En contraste, quienes operan dentro de la legalidad no solo cumplen con las exigencias normativas, sino que además promueven el bienestar integral de los animales, incluyendo seguimiento una vez que estos son entregados a sus nuevos dueños.
"Quienes realmente se dedican a esto cumplen con todos los requisitos. Lamentablemente, debido a los informales, muchas veces son puestos todos en el mismo saco", explica el médico veterinario Roberto González.
A su juicio, uno de los principales problemas radica en vacíos normativos. Si bien existe una ley, el Registro Nacional de Criadores no se encuentra plenamente operativo, lo que dificulta la fiscalización y favorece la proliferación de recintos ilegales.
"Muchos aprovechan este vacío legal y ven esta actividad solo como un negocio, interesándoles únicamente generar camadas para la venta", advierte González.
Desde el ámbito de la protección animal, la animalista Claudia Parra coincide en que la informalidad responde, en parte, a falencias en la legislación.
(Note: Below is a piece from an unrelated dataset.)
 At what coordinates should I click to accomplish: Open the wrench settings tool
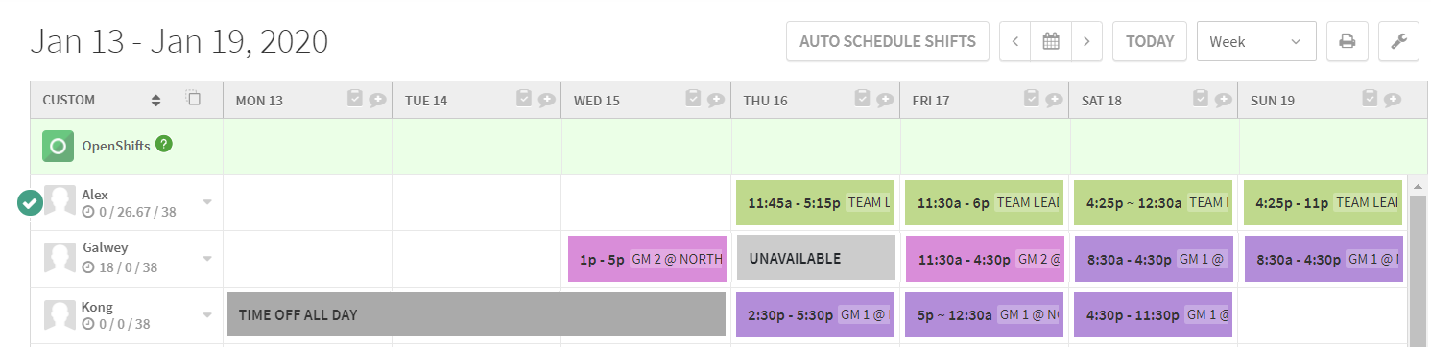1398,41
"No solo se debe fiscalizar para evitar el maltrato y el funcionamiento de un mercado negro a través de redes sociales, sino que también debiera existir financiamiento estatal para quienes realmente trabajan por el bienestar animal", sostiene Parra.
Uno de los principales canales de operación de los criaderos ilegales son las redes sociales, donde se comercializan cachorros sin ningún tipo de regulación. En muchos casos, estos son separados de sus madres antes del tiempo recomendado, lo que puede derivar en problemas de salud y comportamiento.
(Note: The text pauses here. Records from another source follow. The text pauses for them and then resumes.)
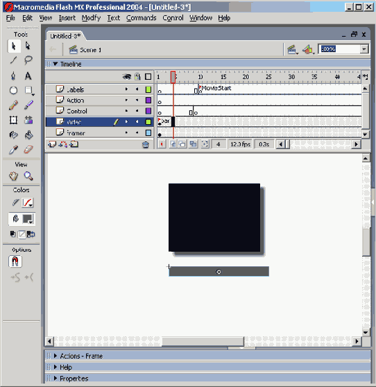Select the Hand tool
376x387 pixels.
click(x=13, y=176)
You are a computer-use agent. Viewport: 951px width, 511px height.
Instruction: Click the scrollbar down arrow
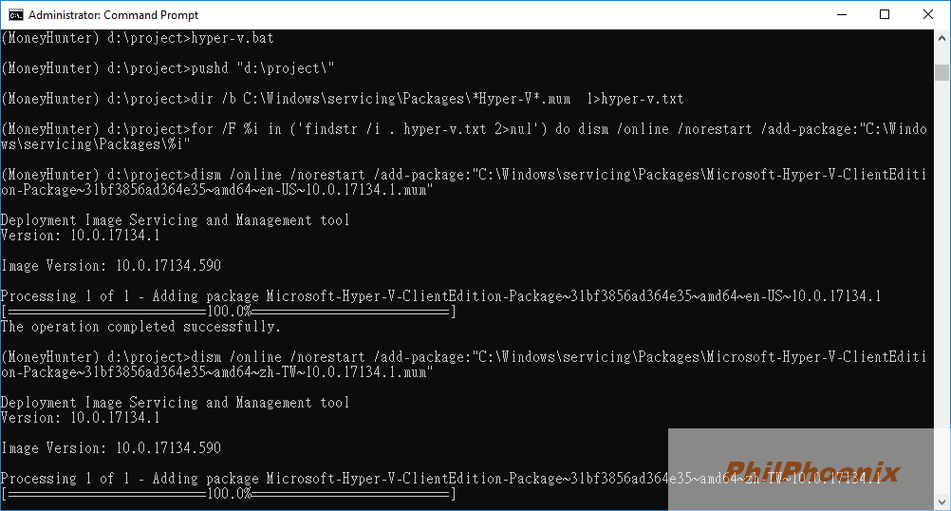tap(942, 502)
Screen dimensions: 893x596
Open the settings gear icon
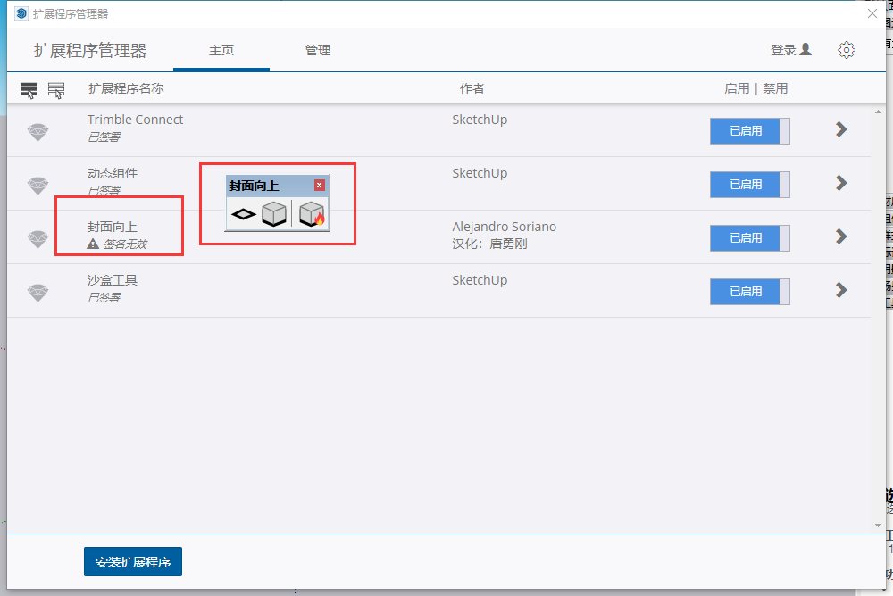point(847,50)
Aunque desde 2022 se han incorporado nuevas exigencias sanitarias, la ausencia de un catastro oficial dificulta el control efectivo por parte de las autoridades.
En contraposición, los criaderos formales operan bajo estándares éticos, cumplen con la normativa vigente y cuentan con certificaciones que respaldan sus procesos.
La persistencia de prácticas irregulares ha motivado investigaciones por parte de la Policía de Investigaciones (PDI) y el Ministerio Público con el objetivo de desarticular redes que priorizan el lucro por sobre el bienestar animal.
En Chile, la fiscalización recae principalmente en las municipalidades y en la autoridad sanitaria en el marco de la Ley de Tenencia Responsable. Los municipios deben velar por el cumplimiento de normas de bienestar animal, higiene y seguridad.
En La Serena se realizan controles permanentes y se ha implementado una sección especializada dentro del área municipal. Esta unidad ha llevado a cabo diversos operativos para rescatar perros en condiciones precarias y cuenta con un Centro Médico Veterinario Municipal.
La seremi de Salud es responsable de supervisar las condiciones sanitarias e higiénicas mientras que la Subsecretaría administra el Registro Nacional. En cuanto a denuncias por maltrato animal — conducta que hoy constituye un delito —, se puede recurrir a Carabineros o al Ministerio Público.
Pese a existir normativa específica para los criaderos, su implementación efectiva continúa siendo un desafío. Esto mantiene abierto el debate sobre fortalecer los mecanismos de control y protección animal.